Shutdown and so on button were done with PHP and shell_exec and then checked on index.php just using links and $_GET['do']; thingy.
Like this: http://php.net/manual/en/reserved.variables.get.php

Postby strasharo » Sun Jul 22, 2018 5:22 pm

Btw what's the wireless adapter with dual antennas on the last picture? Reminds me a bit of Totolink N300UA but it's a black one?

Postby Whig » Wed Sep 05, 2018 8:36 am

It was Asus USB-N14
https://www.asus.com/Networking/USBN14/

Postby PoshMag1C0de » Tue Nov 20, 2018 3:55 am

I just recently used one of my raspberry pi b+ to build a kismet wardriver. Did it when my Android upgrade to Pi broke Wigle.

I did it similarly to the above post with using the built in wifi as an access point to interact with it. I use a Pandas wifi for scanning and a USat usb gps receiver.

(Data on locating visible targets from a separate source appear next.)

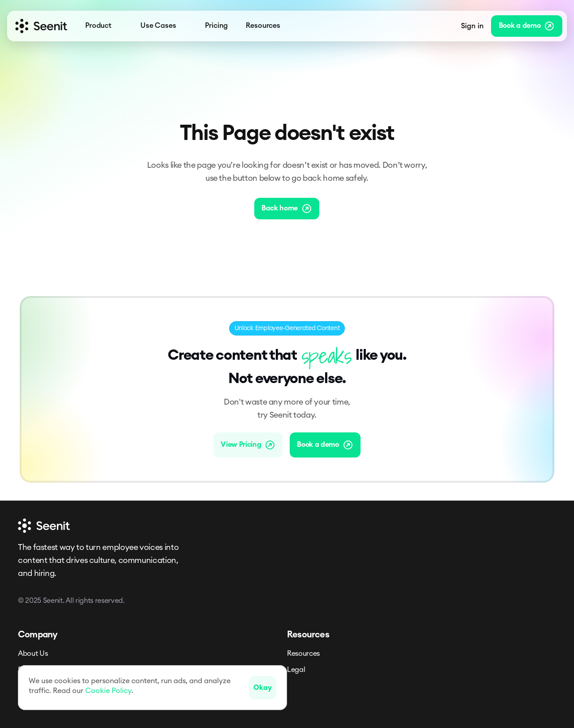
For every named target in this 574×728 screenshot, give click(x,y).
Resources (303, 654)
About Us (33, 654)
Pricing (216, 26)
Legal (296, 670)
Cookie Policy (108, 691)
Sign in (472, 26)
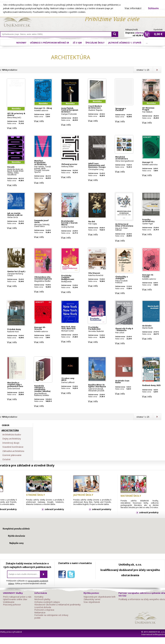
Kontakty (39, 597)
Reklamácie (40, 612)
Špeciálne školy (95, 42)
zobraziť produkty (54, 509)
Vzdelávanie (9, 602)
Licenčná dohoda (43, 607)
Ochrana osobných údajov (47, 602)
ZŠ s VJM (77, 42)
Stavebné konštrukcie (13, 447)
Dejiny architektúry (12, 438)
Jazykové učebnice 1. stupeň (125, 42)
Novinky (21, 42)
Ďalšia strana (157, 70)
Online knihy (17, 21)
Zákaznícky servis (92, 599)
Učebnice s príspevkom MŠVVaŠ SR (49, 42)
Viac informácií (133, 8)
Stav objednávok (92, 602)
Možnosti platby (42, 599)
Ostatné (6, 459)
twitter (72, 575)
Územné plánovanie (12, 455)
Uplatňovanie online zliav (15, 599)
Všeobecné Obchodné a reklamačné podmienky (57, 604)
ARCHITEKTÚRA (10, 430)
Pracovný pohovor (12, 604)
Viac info (12, 128)
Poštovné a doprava (44, 610)
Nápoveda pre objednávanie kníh (100, 597)
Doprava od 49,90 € (134, 32)
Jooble (37, 618)
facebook (63, 575)
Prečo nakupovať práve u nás (17, 597)
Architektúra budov (12, 434)
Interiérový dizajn (11, 443)
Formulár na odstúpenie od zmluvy (51, 615)
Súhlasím (153, 8)
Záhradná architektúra (13, 451)
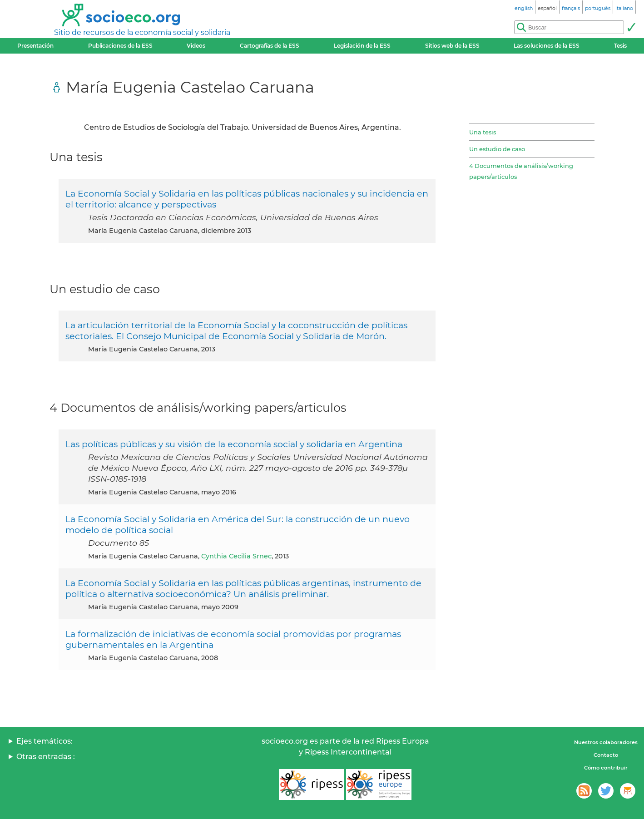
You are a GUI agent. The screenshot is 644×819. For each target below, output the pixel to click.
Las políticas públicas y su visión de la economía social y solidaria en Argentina (234, 444)
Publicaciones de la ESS (120, 45)
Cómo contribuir (606, 768)
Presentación (35, 45)
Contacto (606, 755)
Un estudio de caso (497, 149)
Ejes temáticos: (45, 741)
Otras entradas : (45, 756)
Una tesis (482, 132)
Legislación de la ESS (362, 45)
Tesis (620, 45)
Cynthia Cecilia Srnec (236, 556)
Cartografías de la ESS (269, 45)
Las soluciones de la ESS (546, 45)
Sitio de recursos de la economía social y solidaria (142, 32)
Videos (196, 45)
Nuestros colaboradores (606, 742)
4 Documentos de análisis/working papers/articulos (521, 171)
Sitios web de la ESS (452, 45)
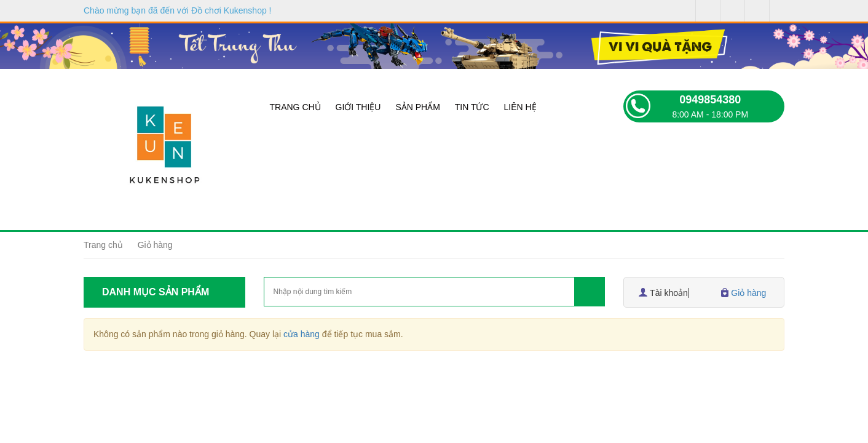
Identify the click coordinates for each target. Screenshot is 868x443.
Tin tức (472, 107)
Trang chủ (295, 107)
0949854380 (710, 100)
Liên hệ (519, 107)
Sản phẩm (417, 107)
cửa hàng (301, 334)
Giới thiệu (358, 107)
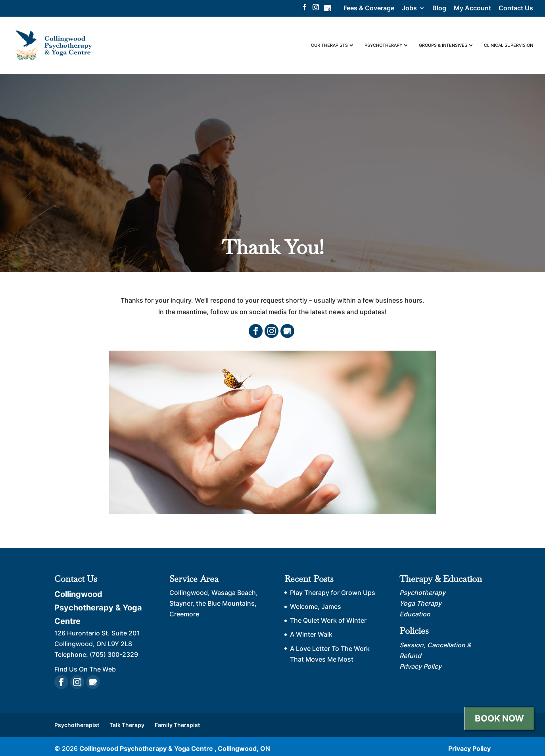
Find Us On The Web (85, 669)
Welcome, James (315, 606)
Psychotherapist (77, 725)
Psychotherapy (383, 45)
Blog (439, 8)
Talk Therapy (127, 725)
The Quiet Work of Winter (328, 620)
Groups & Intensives (443, 45)
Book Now (499, 718)
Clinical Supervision (509, 45)
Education (415, 614)
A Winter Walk (311, 634)
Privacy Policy (469, 748)
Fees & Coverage (369, 8)
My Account (472, 8)
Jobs (409, 8)
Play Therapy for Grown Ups (332, 593)
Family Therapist (177, 725)
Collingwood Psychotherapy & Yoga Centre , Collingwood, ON (175, 748)
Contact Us (516, 8)
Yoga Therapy (420, 603)
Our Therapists (329, 45)
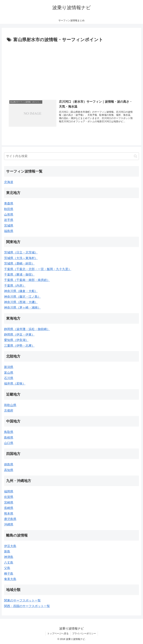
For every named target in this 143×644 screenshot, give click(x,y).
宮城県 (8, 226)
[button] (136, 156)
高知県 (8, 470)
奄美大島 (10, 579)
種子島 (8, 574)
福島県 (8, 231)
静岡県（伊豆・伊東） (19, 334)
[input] (71, 156)
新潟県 (8, 367)
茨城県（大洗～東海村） (21, 258)
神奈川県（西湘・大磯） (21, 302)
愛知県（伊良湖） (16, 340)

Funny thing is the first version of kismet I pulled from git and compiled was 2018 B1. It worked and I was excited but did not collect nearly as much as their older pervious version. So I pulled that instead and works perfectly. I actually just ssh into it and run one of the premade scripts I made to launch the server and stop it.

Postby strasharo » Tue Nov 20, 2018 12:00 pm

There's no need to SSH in to launch the scripts, you can just use @reboot crontab entry to do it. I usually launch them in a detached screen session, so the only thing to do is just to power it up and it instantly starts scanning.